Key parameters for the development of a NIR microscopic method for the quantification of processed by-products of animal origin in compound feedingstuffs.

Anal Bioanal Chem

Food and Feed Quality Unit (U15), Valorisation of Agricultural Products Department, Walloon Agricultural Research Centre (CRA-W), 'Henseval' Building, Chaussée de Namur 24, 5030, Gembloux, Belgium.

Published: July 2010

The aim of this work is to show new advances in the analytical methods developed in the frame of the ban of processed animal by-products in compound feed that is currently applied within the European Union. With this aim, studies to develop a quantitative near infrared microscopy (NIRM) approach have been undertaken in order to fulfil future requirements of European legislation like the introduction of tolerance levels that would require for official control purposes the availability of specific quantitative methods. The capabilities of the NIRM method have been improved; no sample preparation is required and the acquisition parameters are optimised. Both the gross and the fine fractions of the samples are considered; the reflexion mode was used to analyse the gross raw fraction and the transmission mode was chosen to analyse the fine raw fraction.
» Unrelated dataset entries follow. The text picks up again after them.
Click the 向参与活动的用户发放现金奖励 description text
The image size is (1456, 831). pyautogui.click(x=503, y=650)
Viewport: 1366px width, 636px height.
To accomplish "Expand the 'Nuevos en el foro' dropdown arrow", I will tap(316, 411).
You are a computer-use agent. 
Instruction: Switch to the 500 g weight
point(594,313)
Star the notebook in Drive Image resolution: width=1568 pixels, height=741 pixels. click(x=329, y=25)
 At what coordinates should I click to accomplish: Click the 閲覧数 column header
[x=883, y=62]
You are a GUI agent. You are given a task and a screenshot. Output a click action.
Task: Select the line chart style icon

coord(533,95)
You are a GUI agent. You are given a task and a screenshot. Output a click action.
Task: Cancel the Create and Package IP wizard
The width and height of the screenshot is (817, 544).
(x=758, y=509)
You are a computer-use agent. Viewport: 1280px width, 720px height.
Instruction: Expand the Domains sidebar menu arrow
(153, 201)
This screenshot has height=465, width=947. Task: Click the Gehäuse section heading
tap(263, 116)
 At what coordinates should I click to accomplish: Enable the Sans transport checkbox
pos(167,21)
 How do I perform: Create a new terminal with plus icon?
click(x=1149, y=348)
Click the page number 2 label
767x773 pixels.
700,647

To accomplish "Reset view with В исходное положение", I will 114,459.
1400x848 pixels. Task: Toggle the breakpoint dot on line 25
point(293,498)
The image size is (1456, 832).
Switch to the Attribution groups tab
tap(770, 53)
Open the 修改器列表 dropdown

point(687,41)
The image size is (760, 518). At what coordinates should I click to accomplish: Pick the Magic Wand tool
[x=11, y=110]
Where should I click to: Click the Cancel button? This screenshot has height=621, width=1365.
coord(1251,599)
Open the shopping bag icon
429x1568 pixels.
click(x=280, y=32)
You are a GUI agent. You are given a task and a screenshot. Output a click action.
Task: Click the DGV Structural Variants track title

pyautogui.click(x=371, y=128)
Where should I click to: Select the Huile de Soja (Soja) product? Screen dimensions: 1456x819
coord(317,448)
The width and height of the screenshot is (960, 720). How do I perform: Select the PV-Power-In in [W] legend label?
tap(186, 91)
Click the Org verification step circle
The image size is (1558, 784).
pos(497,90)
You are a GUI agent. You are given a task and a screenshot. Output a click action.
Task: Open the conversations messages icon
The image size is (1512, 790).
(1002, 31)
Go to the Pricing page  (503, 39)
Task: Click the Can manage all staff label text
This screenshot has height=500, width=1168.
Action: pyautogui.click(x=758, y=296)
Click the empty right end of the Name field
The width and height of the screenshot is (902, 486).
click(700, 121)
Parameters for reflexion analyses were already fixed in our previous studies while those of transmission mode have been determined in the present study. Because particles are too small, it is difficult to mark them; spectra were collected using the mapping technique. Quantitative analyses have been carried out for different percentages of adulteration (0.5, 1, 2 and 5%). Results were depending on the particle size distribution of the feed and of the fish meal which led to experimental values of adulteration varying between 0.13-0.92%, 0.93-3.7%, 2.42-5.83% and 1.95-9.39% for theoretical percentages of adulteration equal to 0.5, 1, 2 and 5%, respectively. The established protocol with the key parameters proposed has to be considered for the development of an accurate method of quantification.